Former St Thomas’s Hospital

  • Client Stockport Homes
  • Location Shaw Heath
  • Services Ecology, Landscape Architecture, Biodiversity Net Gain
  • Sector Residential

The former St Thomas’s Hospital which has been closed for nearly 20 years is famous for treating thousands of psychiatric patients. Dating back to 1841, St. Thomas’ was a workhouse known as ‘The Grubber’ which accommodated nearly 700 inmates and cumulated in it be one of the most haunted buildings in the North West. The site has been secured and unoccupied for over 10 years.

Stockport Homes is set to redevelop the hospital into an all-age 70-bed residential care facility known as Academy of Living Well, along with 68 affordable homes.  This will see 35-apartments contained within three Grade II listed buildings on the site with the remaining two buildings set to contain 19-apartments and the remaining 13 affordable homes to be new-build townhouses. 

There are eight buildings on the site. Three will be demolished, three will be retained and refurbished, and two will be partially knocked down with their facades retained. 

Credit: PRP Architects

Stockport Homes appointed Urban Green to deliver Ecology, Landscape Architecture, BREEAM and Biodiversity Net Gain services, working closely with PRP Architects and NJL Consulting.

The landscape design aims to create a series of interlinked high quality external spaces that incorporate pedestrian links, communal activity opportunities, and a welcoming and
biodiverse environment that reflects and responds to the historical context and surroundings of the imposing and characterful form of the former hospital site. This contributes to the character of the area through the creation of species rich, attractive and usable spaces, which offer residents, visitors and the wider community an engaging and cohesive green aesthetic to the development.

Utilising the historic footprints of the former workhouse/hospital, the new build elements frames the central green spaces. This arrangement of space also allows for the symmetry
of the historic architecture to be referenced through the landscape design, greatly enhancing the look and feel of the retained listed buildings, and making reference to the
strong workhouse layout. Within the secure boundary of the site, the new external spaces comprises a mix of resident only communal areas, key pedestrian circulation routes, and semi-private yard areas – affording the new houses with their own external space to take ownership of.
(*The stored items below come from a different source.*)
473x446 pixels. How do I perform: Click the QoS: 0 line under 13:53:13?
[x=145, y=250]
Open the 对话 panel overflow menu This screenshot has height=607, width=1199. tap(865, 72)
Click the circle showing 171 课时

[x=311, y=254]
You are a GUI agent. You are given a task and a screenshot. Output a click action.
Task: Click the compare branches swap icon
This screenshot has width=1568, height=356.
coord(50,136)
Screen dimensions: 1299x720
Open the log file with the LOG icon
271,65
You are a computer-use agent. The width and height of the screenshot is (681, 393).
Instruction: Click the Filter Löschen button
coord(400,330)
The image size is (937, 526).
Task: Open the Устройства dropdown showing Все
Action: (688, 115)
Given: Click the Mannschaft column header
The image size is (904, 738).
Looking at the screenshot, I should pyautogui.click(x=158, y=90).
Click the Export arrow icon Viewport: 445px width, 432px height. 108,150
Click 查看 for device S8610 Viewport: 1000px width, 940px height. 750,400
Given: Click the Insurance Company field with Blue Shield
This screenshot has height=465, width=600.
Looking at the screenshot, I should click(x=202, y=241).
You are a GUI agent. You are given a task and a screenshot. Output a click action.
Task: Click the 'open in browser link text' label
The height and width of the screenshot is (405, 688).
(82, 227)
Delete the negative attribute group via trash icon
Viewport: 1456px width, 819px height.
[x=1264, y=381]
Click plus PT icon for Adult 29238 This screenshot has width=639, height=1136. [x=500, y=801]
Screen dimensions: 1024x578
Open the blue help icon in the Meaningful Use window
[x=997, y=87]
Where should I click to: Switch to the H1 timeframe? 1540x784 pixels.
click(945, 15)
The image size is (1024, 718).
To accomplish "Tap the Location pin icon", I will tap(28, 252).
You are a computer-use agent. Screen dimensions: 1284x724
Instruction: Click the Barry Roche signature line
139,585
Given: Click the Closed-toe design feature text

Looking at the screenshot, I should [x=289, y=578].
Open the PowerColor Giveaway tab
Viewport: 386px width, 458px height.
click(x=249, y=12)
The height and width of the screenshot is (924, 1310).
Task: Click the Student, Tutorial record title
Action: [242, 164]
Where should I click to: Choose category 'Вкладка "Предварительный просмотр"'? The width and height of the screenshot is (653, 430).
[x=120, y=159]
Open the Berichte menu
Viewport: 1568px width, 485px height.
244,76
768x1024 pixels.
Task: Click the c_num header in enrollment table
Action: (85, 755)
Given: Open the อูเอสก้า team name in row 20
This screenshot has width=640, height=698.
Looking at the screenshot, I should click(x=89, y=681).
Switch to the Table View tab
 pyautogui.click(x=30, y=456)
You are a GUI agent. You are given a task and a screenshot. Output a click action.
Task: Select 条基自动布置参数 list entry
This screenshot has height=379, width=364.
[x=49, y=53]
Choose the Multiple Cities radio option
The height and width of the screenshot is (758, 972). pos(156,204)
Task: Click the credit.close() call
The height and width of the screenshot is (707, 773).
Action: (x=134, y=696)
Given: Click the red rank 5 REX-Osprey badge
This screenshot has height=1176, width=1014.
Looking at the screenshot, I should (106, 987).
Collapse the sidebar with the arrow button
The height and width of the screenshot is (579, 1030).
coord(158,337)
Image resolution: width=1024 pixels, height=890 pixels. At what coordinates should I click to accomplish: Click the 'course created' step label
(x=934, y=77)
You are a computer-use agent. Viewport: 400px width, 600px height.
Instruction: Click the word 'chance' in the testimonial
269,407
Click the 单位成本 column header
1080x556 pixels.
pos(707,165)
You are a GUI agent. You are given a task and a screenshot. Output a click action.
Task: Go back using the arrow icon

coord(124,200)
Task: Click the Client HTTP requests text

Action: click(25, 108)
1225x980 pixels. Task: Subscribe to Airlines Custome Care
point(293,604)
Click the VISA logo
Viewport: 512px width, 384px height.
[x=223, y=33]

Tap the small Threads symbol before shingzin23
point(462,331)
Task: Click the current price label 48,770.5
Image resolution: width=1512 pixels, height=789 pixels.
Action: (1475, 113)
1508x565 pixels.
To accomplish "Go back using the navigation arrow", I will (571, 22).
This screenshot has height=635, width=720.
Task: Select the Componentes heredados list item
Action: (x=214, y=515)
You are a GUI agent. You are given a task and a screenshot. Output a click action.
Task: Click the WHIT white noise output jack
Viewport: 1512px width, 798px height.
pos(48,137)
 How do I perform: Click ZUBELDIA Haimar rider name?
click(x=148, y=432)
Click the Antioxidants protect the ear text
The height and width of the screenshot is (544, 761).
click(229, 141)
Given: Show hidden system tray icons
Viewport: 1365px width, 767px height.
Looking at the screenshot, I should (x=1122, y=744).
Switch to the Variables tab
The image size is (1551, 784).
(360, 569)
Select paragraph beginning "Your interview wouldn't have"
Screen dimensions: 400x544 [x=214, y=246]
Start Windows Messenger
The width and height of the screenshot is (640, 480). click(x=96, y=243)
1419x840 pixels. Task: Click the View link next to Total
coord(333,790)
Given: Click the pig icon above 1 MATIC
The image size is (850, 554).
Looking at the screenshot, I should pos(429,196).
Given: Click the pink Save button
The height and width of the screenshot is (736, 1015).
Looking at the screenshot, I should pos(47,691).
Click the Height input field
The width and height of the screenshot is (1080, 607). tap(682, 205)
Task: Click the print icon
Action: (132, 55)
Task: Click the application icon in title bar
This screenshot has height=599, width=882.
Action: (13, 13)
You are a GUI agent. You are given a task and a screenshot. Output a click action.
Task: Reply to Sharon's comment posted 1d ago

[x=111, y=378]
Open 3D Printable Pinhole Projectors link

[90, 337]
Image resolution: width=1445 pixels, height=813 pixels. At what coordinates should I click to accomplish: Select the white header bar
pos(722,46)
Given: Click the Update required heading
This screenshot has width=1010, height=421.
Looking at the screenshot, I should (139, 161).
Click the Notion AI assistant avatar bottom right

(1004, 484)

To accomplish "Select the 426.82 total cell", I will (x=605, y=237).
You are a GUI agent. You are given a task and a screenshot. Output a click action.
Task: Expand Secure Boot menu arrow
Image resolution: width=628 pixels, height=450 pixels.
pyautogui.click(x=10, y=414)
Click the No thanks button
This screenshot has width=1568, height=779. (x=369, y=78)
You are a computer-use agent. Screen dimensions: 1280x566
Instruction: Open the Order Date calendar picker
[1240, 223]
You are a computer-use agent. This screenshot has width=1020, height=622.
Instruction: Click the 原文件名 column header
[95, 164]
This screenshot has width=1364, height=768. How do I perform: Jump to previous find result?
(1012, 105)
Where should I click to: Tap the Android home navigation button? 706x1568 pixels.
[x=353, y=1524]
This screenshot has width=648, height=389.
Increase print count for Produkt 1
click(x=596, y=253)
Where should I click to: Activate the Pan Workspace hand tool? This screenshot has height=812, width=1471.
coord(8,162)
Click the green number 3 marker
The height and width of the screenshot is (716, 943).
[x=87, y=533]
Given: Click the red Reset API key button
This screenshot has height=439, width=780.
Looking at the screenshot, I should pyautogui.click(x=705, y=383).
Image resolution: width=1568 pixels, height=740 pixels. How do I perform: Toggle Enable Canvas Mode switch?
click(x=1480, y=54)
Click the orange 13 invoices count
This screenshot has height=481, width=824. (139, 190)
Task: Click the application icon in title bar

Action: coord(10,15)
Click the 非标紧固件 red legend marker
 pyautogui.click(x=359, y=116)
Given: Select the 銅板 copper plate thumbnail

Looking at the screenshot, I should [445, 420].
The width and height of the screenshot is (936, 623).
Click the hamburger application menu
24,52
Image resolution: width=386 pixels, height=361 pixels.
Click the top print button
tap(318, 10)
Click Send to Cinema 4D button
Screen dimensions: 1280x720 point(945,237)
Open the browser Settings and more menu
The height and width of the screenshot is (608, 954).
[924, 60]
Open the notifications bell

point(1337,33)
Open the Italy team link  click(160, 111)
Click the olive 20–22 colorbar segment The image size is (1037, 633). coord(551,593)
A new pedestrianised public realm route will activate the residentail development of the former hospital site and the new academy building and act as a destination for the new residents, along with the community of the surrounding area. Opportunities for ground floor cafes and restaurants within the academy will allow for active frontages with tables and chairs to animate the public realm space which through it’s use of high quality surfacing materials, clusters of seasonally diverse tree species, and street furniture, will have an attractive and inviting look and feel.

Throughout the entire scheme, a palette of carefully selected materials, soft landscaping mixes, and street furniture, will provide a recognisable cohesion and identity to the
development. The use of sustainable methods for surface water collection will also be incorporated, with permeable paving used across the site, and rain gardens adding additional biodiversity interest, as well as seasonal textures and colours.

An ecological appraisal was undertaken to assess the habitats and their suitability for use by protected and notable species across the site. Furthermore, site supervision under a European Protected Species Licence (EPSL) and a BREEAM Ecological Appraisal. A Biodiversity Net Gain calculation were undertaken and provided an early indication of the biodiversity net loss or gain on the site as a result of the development at the masterplan stage.